THE TASK: Lines holding the string "dropdown": copy each one from the listing below.

-------- EXERCISE MATERIALS

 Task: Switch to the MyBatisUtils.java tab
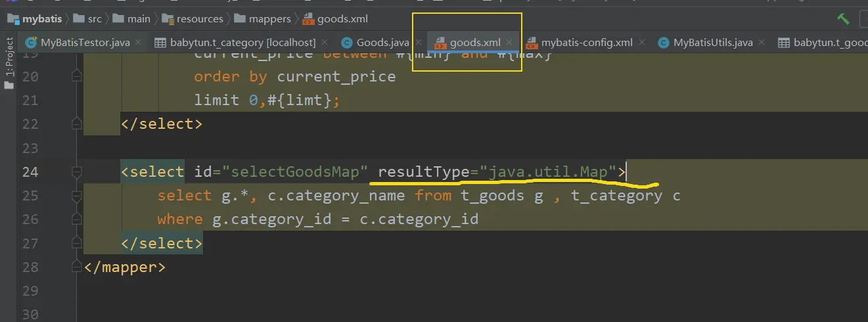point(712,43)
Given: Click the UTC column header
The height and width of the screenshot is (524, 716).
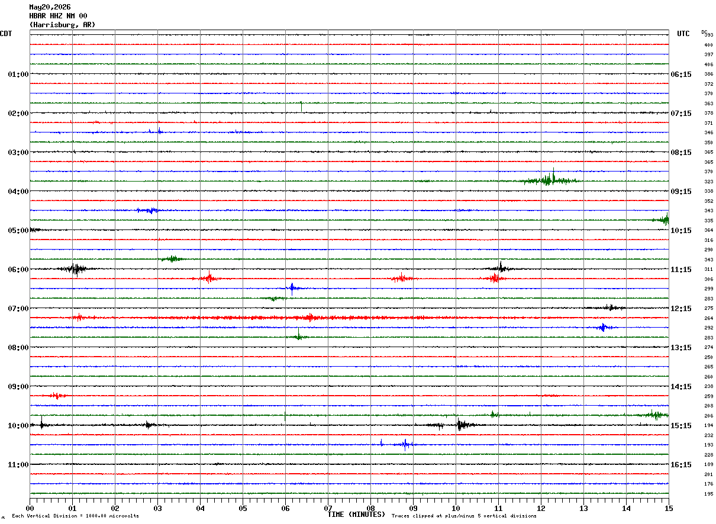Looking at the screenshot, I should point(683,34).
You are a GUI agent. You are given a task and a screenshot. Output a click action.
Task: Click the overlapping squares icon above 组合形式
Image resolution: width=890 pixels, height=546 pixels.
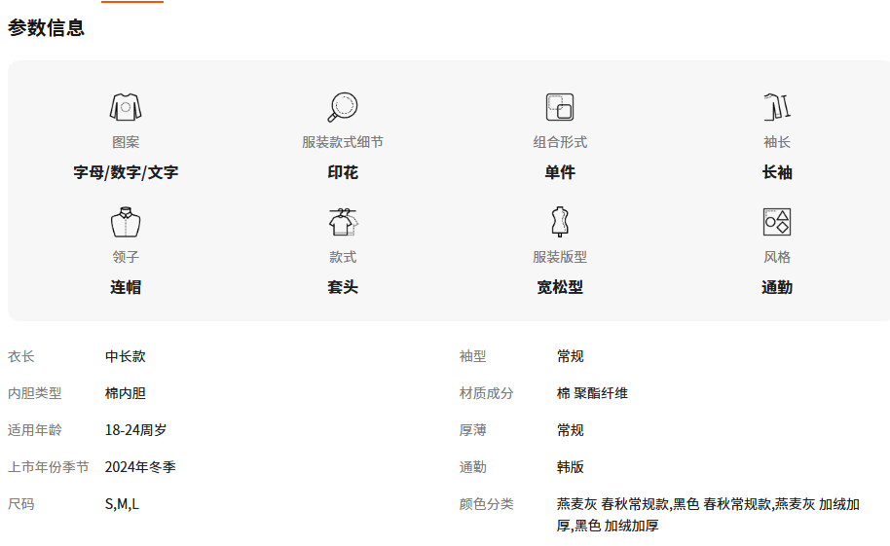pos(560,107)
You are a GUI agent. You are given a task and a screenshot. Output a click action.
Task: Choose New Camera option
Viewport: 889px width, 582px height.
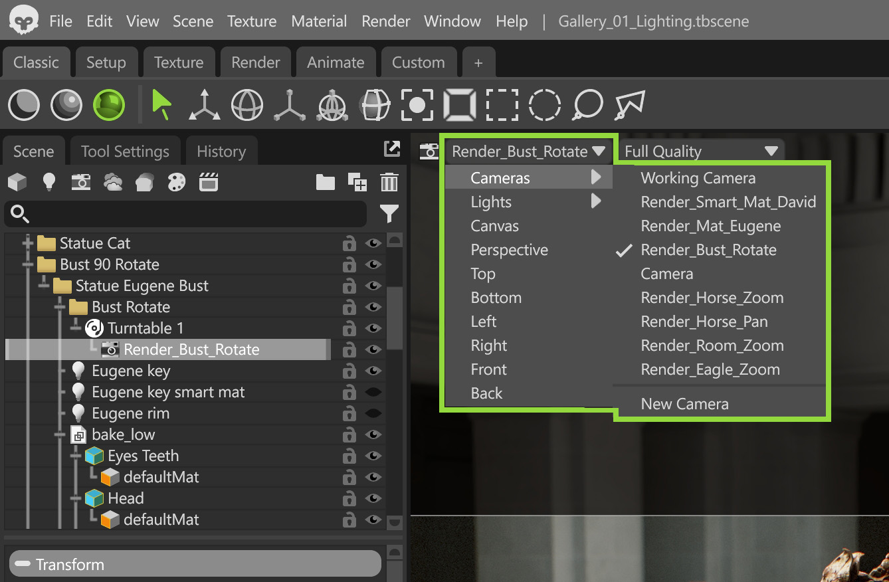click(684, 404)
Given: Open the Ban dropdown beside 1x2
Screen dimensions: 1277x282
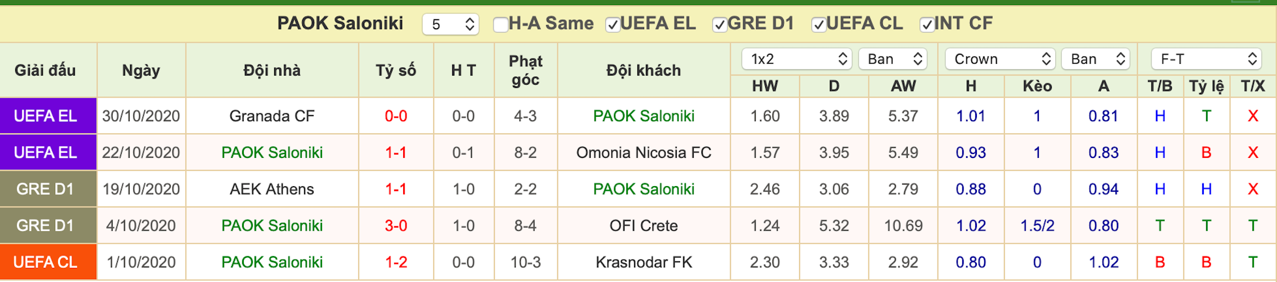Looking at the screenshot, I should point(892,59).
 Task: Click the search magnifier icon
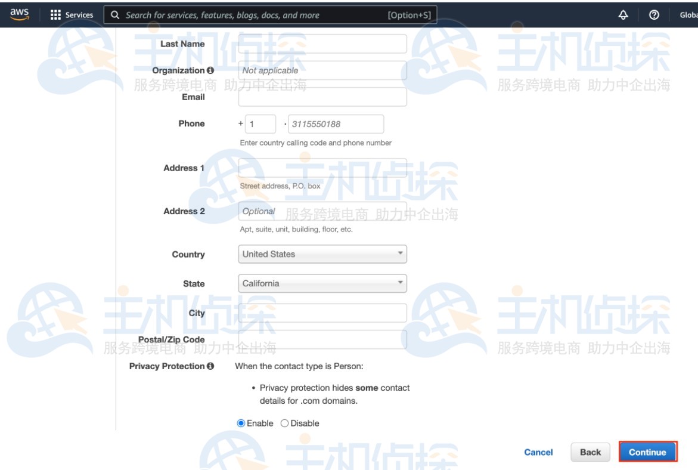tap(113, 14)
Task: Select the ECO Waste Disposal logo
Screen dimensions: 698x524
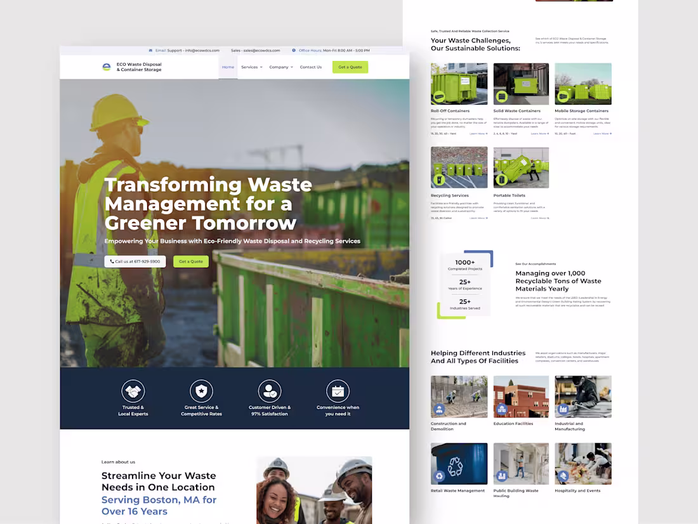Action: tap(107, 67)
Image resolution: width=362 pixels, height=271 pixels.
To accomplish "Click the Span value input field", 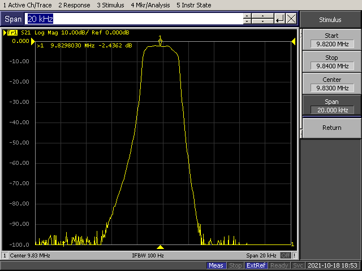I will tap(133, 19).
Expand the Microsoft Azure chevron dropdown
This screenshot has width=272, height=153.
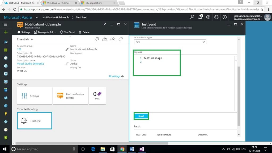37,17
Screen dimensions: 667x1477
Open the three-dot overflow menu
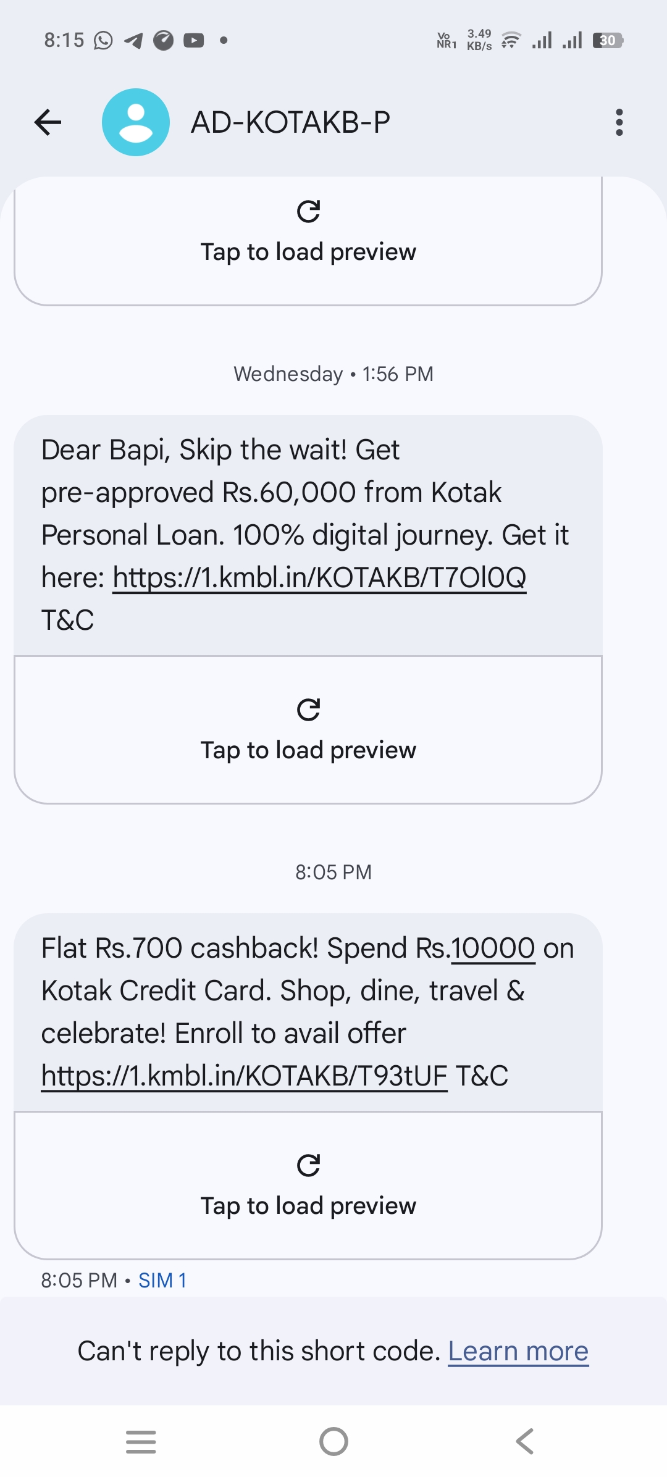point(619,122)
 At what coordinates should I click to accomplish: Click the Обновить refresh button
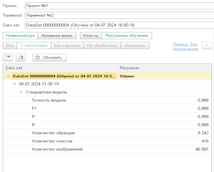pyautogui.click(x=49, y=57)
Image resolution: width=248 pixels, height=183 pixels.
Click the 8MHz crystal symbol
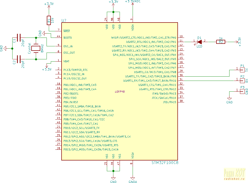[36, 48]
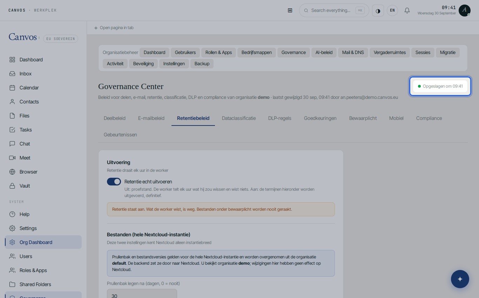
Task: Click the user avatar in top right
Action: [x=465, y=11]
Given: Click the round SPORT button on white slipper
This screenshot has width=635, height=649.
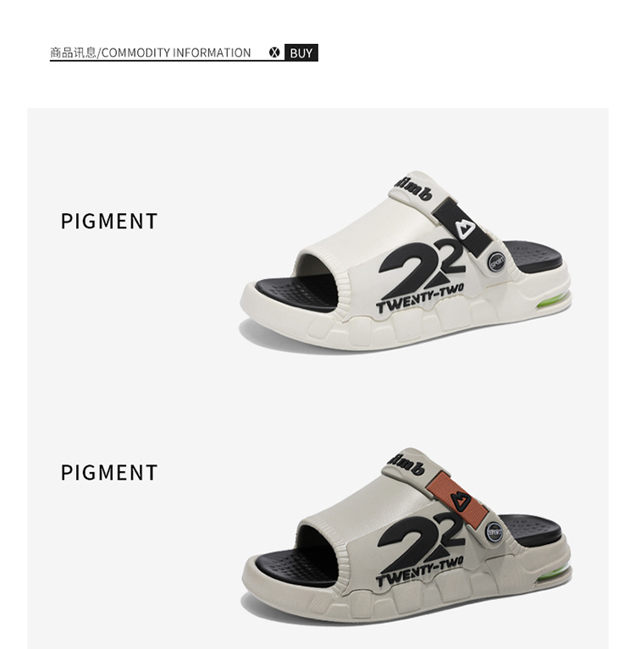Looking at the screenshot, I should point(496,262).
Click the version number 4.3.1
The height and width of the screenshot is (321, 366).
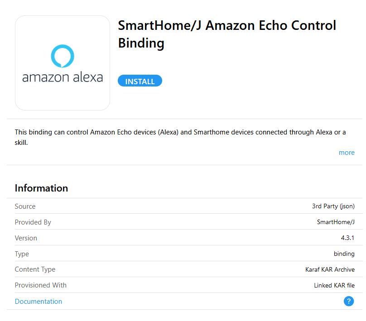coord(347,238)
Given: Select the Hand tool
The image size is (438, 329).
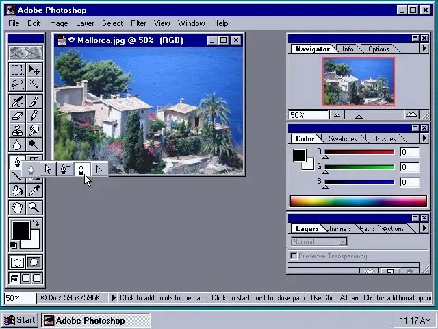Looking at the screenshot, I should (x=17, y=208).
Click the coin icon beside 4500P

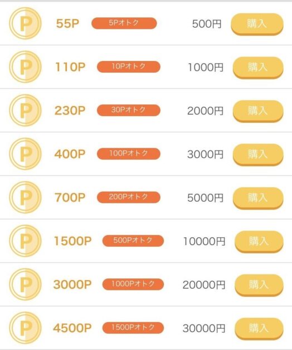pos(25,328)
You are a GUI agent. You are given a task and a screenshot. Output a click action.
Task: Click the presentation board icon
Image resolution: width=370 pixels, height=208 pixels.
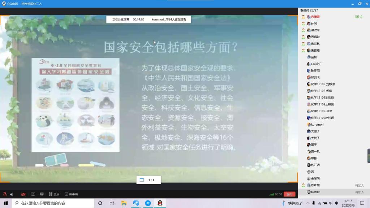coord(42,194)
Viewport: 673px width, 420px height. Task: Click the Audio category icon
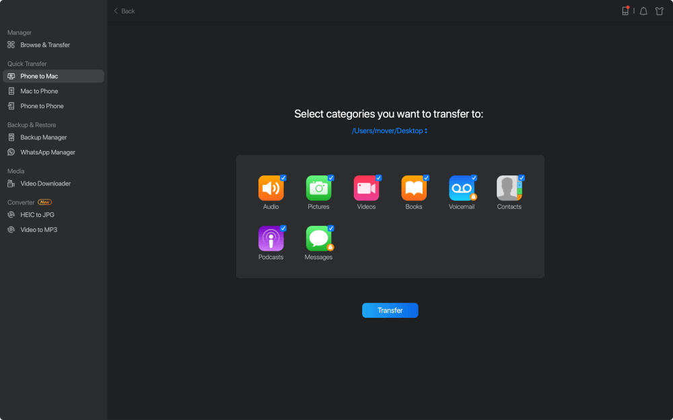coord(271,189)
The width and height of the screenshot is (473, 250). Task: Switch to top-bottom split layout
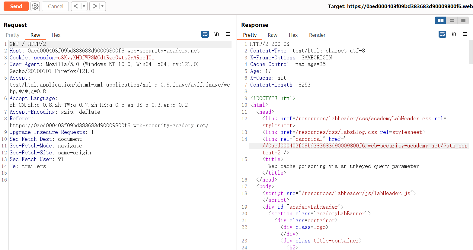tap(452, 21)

----------------

PROBLEM SOLUTION:
Given: Open the Ban dropdown beside 1x2
Expand the Microsoft Azure chevron dropdown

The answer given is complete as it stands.